Imaginary Worlds doesn’t rely on newsy interviews with industry insiders or chatty, jargon-filled roundtable discussions among fellow nerds — the common formats for podcasts centered around specific genres or cultures, like Pod Save America or The Longform Podcast. Instead, the show focuses on individual stories, making it easy to jump around any of the show’s 90-something episodes. I’ve found that episodes with less catchy titles, like “Evil Plans,” about the nuisance of overwrought villains, and “Inside the Snow Globe,” about the wonders of meta-storytelling, are just as engaging as those that stand out as I’m scrolling through their feed. Here, taking risks on the unfamiliar definitely pays off.

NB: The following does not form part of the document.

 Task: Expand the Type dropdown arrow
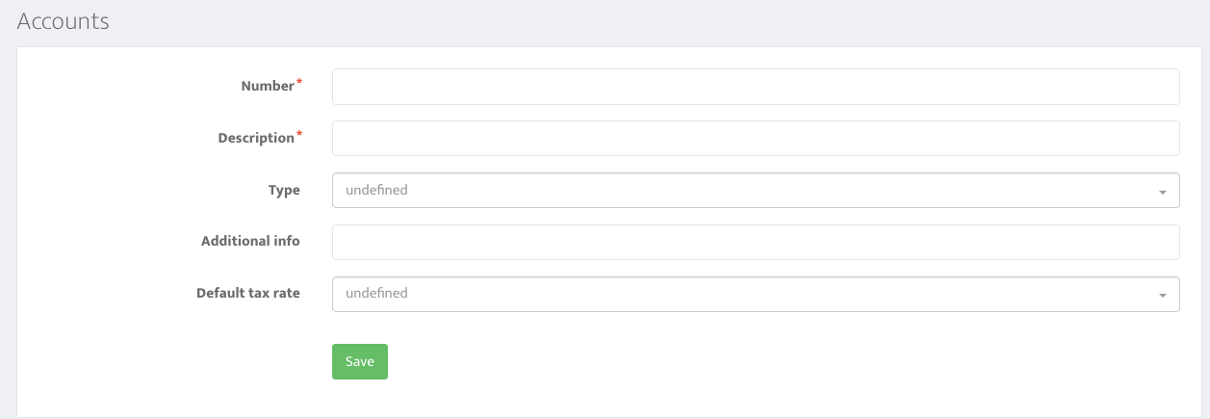click(1163, 191)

By containing himself to the limits of a different fictional reality in each episode, Molinsky protects the show from feeling stale, and almost always succeeds at extracting some fascinating truth. His primary tool for cracking into stories is to perform close readings on them. Occasionally this technique emits a whiff of speciousness, and since the worlds in question are so vast and complex, I sometimes can’t tell when details may have been cherry picked (like the episode that argues Harry Potter subconsciously planted the seeds of political activism in a generation of young readers). However, in Molinsky’s defense, he is upfront about prioritizing the path of greatest interest over the path of greatest rigor.

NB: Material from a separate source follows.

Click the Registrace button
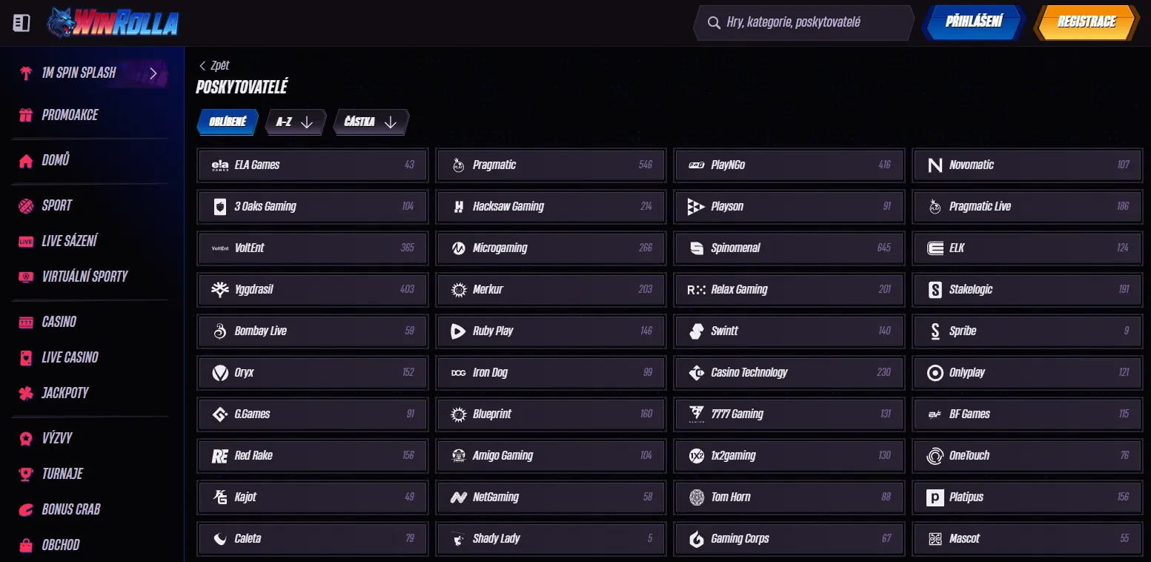This screenshot has width=1151, height=562. click(1086, 22)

Molinsky describes the show in each intro as one about how we create sci-fi/fantasy genres and, importantly, “why we suspend our disbelief.” Imaginary Worlds isn’t out to definitively prove whether the independent contractors killed while building the Death Star deserved compensation for their families. It’s more interested in imagining how those contractors saw themselves within their story and what the most compelling reasons are for finding them either with or against the dark side.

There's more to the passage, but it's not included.